Bags packed. Sleepover at the weekends. A night curled up in front of the television, watching cartoons while she tries to ignore the way he checks his watch. Almost every minute. When she goes to bed, in that small room furthest from his, she hears the whisper of his vaping. Cancer-carrier. Thrill-seeker. Loving Father. The puzzle was unfinished. He cancels on her, one night. Going out with friends to the pub. She crawls on her hands and knees to the edge of the snow-globe, places her hands against the glass. He texts, apologises, tells her he loves her, and he’ll always be here. She retracts her palms and runs back to him. The glass wobbles, but it does not break.

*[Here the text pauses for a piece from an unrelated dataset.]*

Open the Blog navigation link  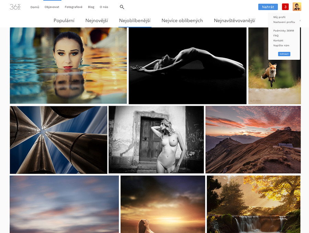coord(91,7)
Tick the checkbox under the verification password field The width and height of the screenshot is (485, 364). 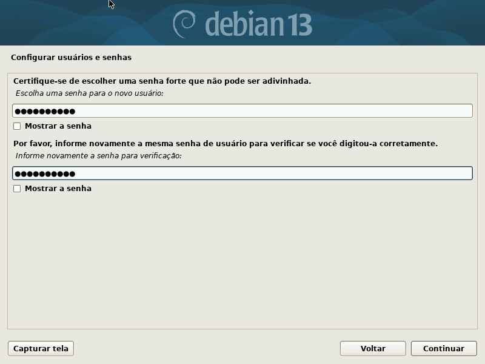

He takes her to a fairground at the beach, checking his phone. Notification. Misinformation. She tugs his arm, begs him to join her on the boats. Walk with her along the pier. Buy her an ice-cream. He holds up his hand, trying to formulate an emoji reply. A friend to others. A loving father. Father. That may be. Loving? Suddenly, she isn’t so sure.

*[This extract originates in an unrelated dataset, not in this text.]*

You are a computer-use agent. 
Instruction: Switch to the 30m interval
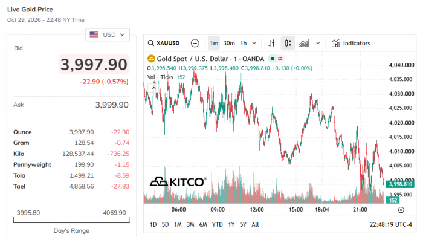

He remarries when she’s eleven years-old. A beautiful woman with wide hips and a curved nose. Like a Princess from a fairy-tale. She was unsure if that made her father the Prince or the ogre. He did not invite her to the wedding. Husband. Lover. A loving father. Not just a father, she begins to see. Father is too far-down on his list of priorities. His title, like King or Queen, merits no blue blood or kindly words. Her eyes are opened, slowly pried. With the cold kiss of scalpel, her eye-lids are parted. Pulled back so she can see the full picture. She stares at the edge of the bubble, transparent yet obscure. She tumbles toward it, the images of him, all that he is, flying around in her mind. Drunk. Smoker. Party animal. Good friend. Husband. Lover. Purveyor of adrenaline sports. His paternal smile begins to shrink and crumple. Hold the UV light over his face; she can see the writing on the wall. He is the only puzzle she finishes without having all the pieces. Gathering snapshots of him into her palm, she evaluates. Realisation dawns too late. Arrested once. A felon. Played in a band. Musician. Almost an Olympian. Ambitious. Punched a doctor. Never wanted children. Transparent. Parent. He was a façade. And now he is a memory entombed in shattered glass.